Of course, there are limits to the numbers of articles on the same subject that any one newspaper or magazine can carry. But it's not really a matter of quantity – rather the problem lies in the lack of an animating spirit, of a sense of wider contexts and – dare one say it? – of politics. But we do sense that there is a hunger for debate of this kind. Maybe that's why people reacted so strongly to Michael Grade's rather unexceptional remarks at last year's Edinburgh Television Festival, simply because at last someone was expressing publicly their worries and fears in a fairly forthright language. (Of course, Grade was fortunate in being able to make these kinds of remarks without having to look fearfully over his shoulder all the time. One of the most depressing things about the current media environment is just how afraid people are to speak out, constantly worrying about losing jobs or commissions.)

Vertigo
will address these crises in all their various manifestations and contexts, providing a much-needed space for a wider and sharper range of critical views than those currently on offer in the mainstream; not only for adults, but also for children and young people who, after all, are key customers for sections of the media; not only (or even for the great and the good, but also the mad, the bad and the dangerous-to-know.


'A map of the world that does not include Utopia is not even worth glancing at for it leaves out the one country at which Humanity is always landing.' – Oscar Wilde, De Profundis


We shall also be looking at areas of media activity routinely ignored (or, worse still, trivialised) by mainstream publications, such as video art and the products of the film and video workshops. This is what used to be called the 'independent sector', but it is yet another symptom of the crisis in broadcasting that the term 'independent' has now lost virtually all meaning through over-use and misapplication.

In the old days there was just Independent Television; that is, that television which wasn't the BBC and was therefore supposedly 'independent of government'. Then there were the radical film-makers gathered into the Independent Film-makers Association, who were not so much independent of the mainstream film industry as decidedly opposed to it. Later there were the independent programme-makers of the IPPA (now PACT) variety, largely brought into being by the birth of Channel 4, and then given a boost by the government's determination that the BBC and ITV should take 25% of their output from this sector.

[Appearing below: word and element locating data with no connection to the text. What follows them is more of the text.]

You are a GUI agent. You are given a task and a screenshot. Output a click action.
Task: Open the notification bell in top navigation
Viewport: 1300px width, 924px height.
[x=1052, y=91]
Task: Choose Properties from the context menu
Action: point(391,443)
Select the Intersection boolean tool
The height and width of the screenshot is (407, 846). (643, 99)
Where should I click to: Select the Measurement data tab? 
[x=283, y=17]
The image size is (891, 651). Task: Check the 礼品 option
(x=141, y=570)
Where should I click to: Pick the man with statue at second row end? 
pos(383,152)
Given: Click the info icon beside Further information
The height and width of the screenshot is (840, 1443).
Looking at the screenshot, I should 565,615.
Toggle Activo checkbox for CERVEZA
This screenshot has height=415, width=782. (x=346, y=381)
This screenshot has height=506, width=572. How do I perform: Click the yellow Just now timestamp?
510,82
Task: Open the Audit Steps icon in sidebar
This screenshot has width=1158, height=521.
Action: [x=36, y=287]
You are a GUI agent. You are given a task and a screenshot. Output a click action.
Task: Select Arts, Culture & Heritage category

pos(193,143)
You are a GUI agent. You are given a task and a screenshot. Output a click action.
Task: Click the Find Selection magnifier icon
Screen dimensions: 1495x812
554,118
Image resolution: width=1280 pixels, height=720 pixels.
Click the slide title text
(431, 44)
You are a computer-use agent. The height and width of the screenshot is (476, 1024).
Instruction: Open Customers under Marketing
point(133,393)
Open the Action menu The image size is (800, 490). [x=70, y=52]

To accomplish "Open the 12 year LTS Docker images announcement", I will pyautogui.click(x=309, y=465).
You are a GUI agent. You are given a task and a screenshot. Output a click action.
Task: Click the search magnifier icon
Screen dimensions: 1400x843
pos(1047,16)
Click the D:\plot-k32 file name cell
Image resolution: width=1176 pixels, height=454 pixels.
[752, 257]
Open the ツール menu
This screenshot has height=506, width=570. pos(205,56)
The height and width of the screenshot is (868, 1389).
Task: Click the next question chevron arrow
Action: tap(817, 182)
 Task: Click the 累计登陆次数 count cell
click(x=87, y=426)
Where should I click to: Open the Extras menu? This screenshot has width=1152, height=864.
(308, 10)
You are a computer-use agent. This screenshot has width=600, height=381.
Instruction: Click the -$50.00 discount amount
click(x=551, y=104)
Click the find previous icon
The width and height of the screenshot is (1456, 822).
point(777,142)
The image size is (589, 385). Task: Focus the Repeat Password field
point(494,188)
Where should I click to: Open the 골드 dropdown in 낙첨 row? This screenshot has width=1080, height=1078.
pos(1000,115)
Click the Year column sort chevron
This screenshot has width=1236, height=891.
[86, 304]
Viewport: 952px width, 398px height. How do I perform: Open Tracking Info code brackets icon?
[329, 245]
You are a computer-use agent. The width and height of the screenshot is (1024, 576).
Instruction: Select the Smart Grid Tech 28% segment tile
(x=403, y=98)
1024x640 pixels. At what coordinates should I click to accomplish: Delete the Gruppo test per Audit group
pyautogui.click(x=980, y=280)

And this is the sector which, willingly or not, has been used by the government as the motor force of change in the television industry, cutting back the permanently-staffed production base of the big broadcasting institutions in favour of a vast pool of casualised and insecure labour, no longer sure where its training (if any) is coming from, increasingly forced into self-exploitation in its eagerness for commissions at any price and no longer able to rely on a strong trade union for help. For whilst it's embraced the independents with one hand, the government has thrashed the broadcasting unions with the other.

Given all the above, an endless outpouring of pessimism and misery might be understandable. However, the last ten years have also witnessed the production of extraordinary work both in the cinema and television. It has also seen the survival of that work despite all the assaults, occasional wilful negligence and the seemingly insuperable contradictions which have accompanied its production. Vertigo comes out of that experience. It is here, now, not just to interrupt the flow of images with memory and history, but also to illuminate what the present decade promises – the flowering of that independent work.

Our second issue is already well under way. The overall theme will be the traffic of images between North and South, and we would welcome contributions on this, or any other, theme. Meanwhile, we hope you enjoy the first issue of Vertigo.